The taxes seem to keep going up in Minnesota for lots of people (9th among 50 states in individual income tax), people who complain about the taxes but keep living in the North Star State.
Residents of Mille Lacs County complain about their taxes, about the services that those taxes pay for, and wonder when the spending will stop.
Some who live in Princeton on the south end of the county will tell you that they pay the highest utility rates in the state, although nobody has stepped forward to show statistics proving whether or not that is true.
Minnesotans generally feel, it seems, that they pay high taxes, although many will argue that the quality of life is good because of those taxes. I guess it depends on which political party you fall in line with.
Joe and Julie (not their real names) of Toronto, Ontario, Canada, will tell you that we’ve got it pretty good, and that we shouldn’t complain so much.
Joe says he buys almost all of his clothes in the United States (during his on-again, off-again stays in Florida).
“There’s no comparison for the cost of jeans,” he said. “I buy all of those in the U.S.”
Julie, as she sipped a cocktail at one of the many gold mines that pass for a bar/restaurant on the Gulf Coast of Florida, said she loads up on her favorite brand of alcohol when she drives back to Ontario.
“The bottle I buy up there costs me $49 and down here it’s only $26,” she said “I’d be crazy not to take some home with me.”
And Joe chimed in with a statement that beer is much cheaper here than in their province.
He said there’s a combined tax of 13 percent between the provincial and federal governments, and that it also makes sense to buy cars in the United States.
And if two people want to go to a National Hockey League game in Toronto, where the Maple Leafs play, it costs between $400 and $500 for two decent tickets, parking and “a couple hot dogs.”
“What do you guys pay in Minnesota? Joe asked.
Told that a recent trip to the Xcel Center in St. Paul for a Minnesota Wild game amounted to around $200 for a couple seats in the 12th row, parking and some concessions, he shook his head.
“You don’t know how good you have it,” he said.
Ontario, like Mille Lacs County and much of Minnesota, has experienced a snowy winter, Julie saying that because she’s retired she spends four or five weeks at a time in Florida, goes home for a little while and comes back to Florida.
“He has to stay up there to make money to pay for me,” she said with a laugh, as Joe frowned.
“Don’t get me wrong,” Joe said as his wife talked about weekends in Florida with girlfriends as he slaves away in Canada. “I love our country.
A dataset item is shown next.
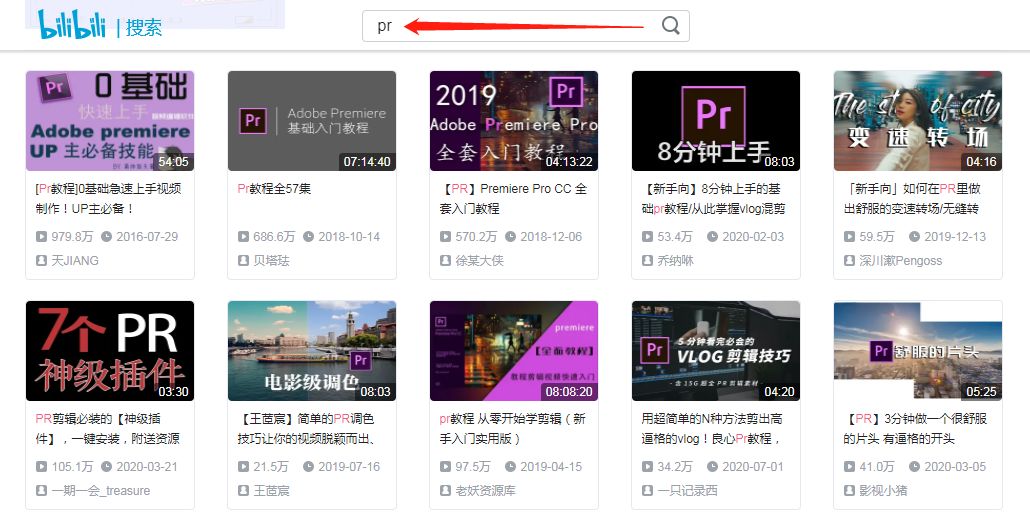Click the magnifying glass search icon

pyautogui.click(x=671, y=26)
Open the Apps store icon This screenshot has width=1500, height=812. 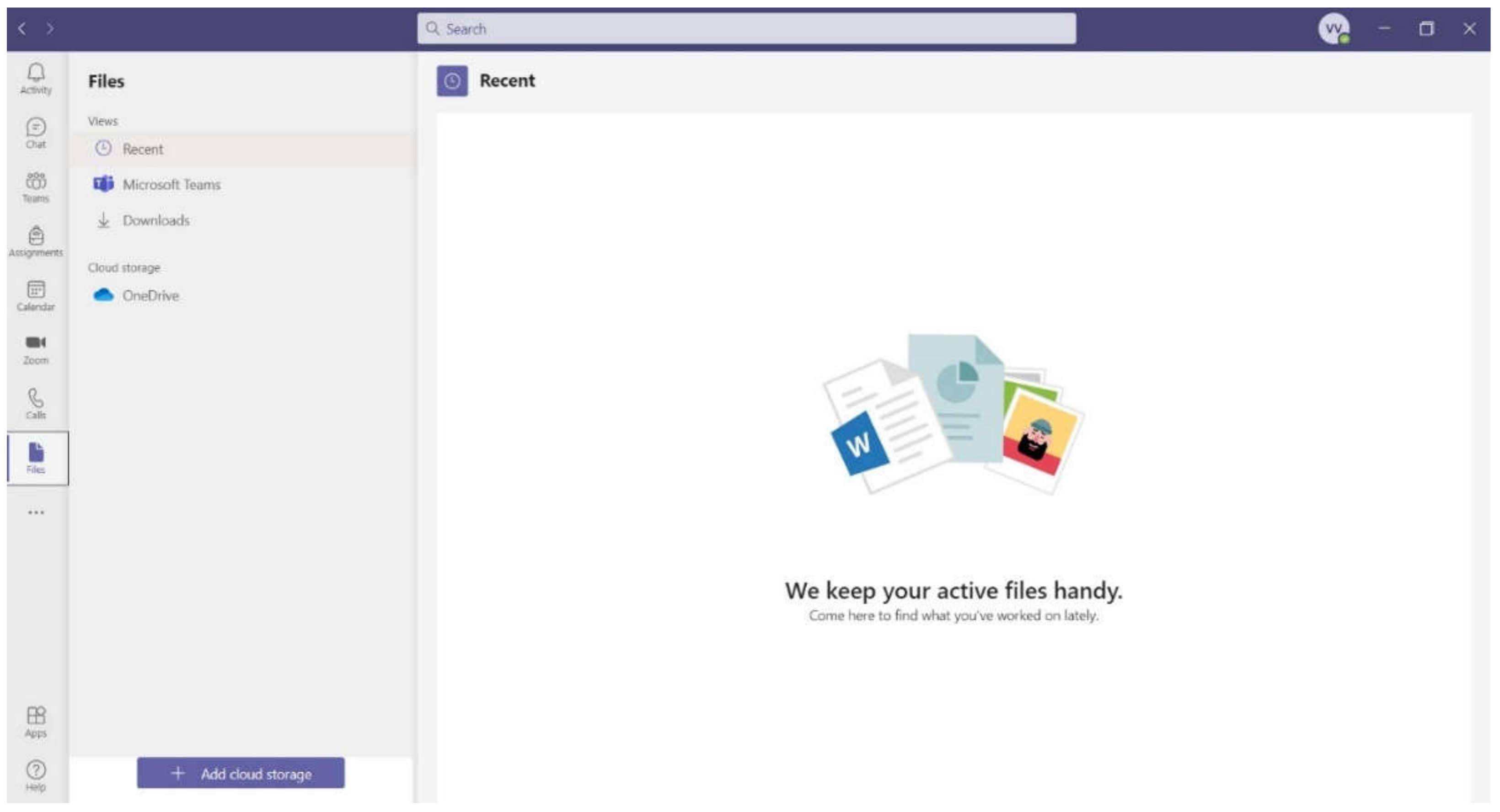click(36, 721)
But we pay a lot more for things.”
He said he was satisfied with the medical care his father received during a recent illness before he died, although he admitted that Canada’s provincially-run health care program is liked by some and disliked by others.
Dave, a former Connecticut resident who is now a full-time resident of Florida, said he couldn’t help listening in.
“It’s the same with medicare here,” he said. “Some like it and some don’t.”
“One thing that’s different up in Canada is that if someone has a baby, we pay for all of it,” said Joe. “I don’t think that’s the case here.”
Joe and Julie, saying it was past dinner time, got up to leave, only to have Dave offer to buy them one more.
Joe and Julie gave in, saying the hospitality they’ve found in the States “has been awesome.”
Joe has to go back to work this week, Julie is going to stay a few extra days, and Dave, who is also retired, said he had to go fishing tomorrow.
We all agreed that we’d meet later this week.
“One more thing,” Joe said. “Gas is about $1.50 more up there when you figure out how many liters there are in a gallon. You guys have it made.”
Dave looked at me and we decided not to argue. Sometimes the grass really is greener on the other side of the fence.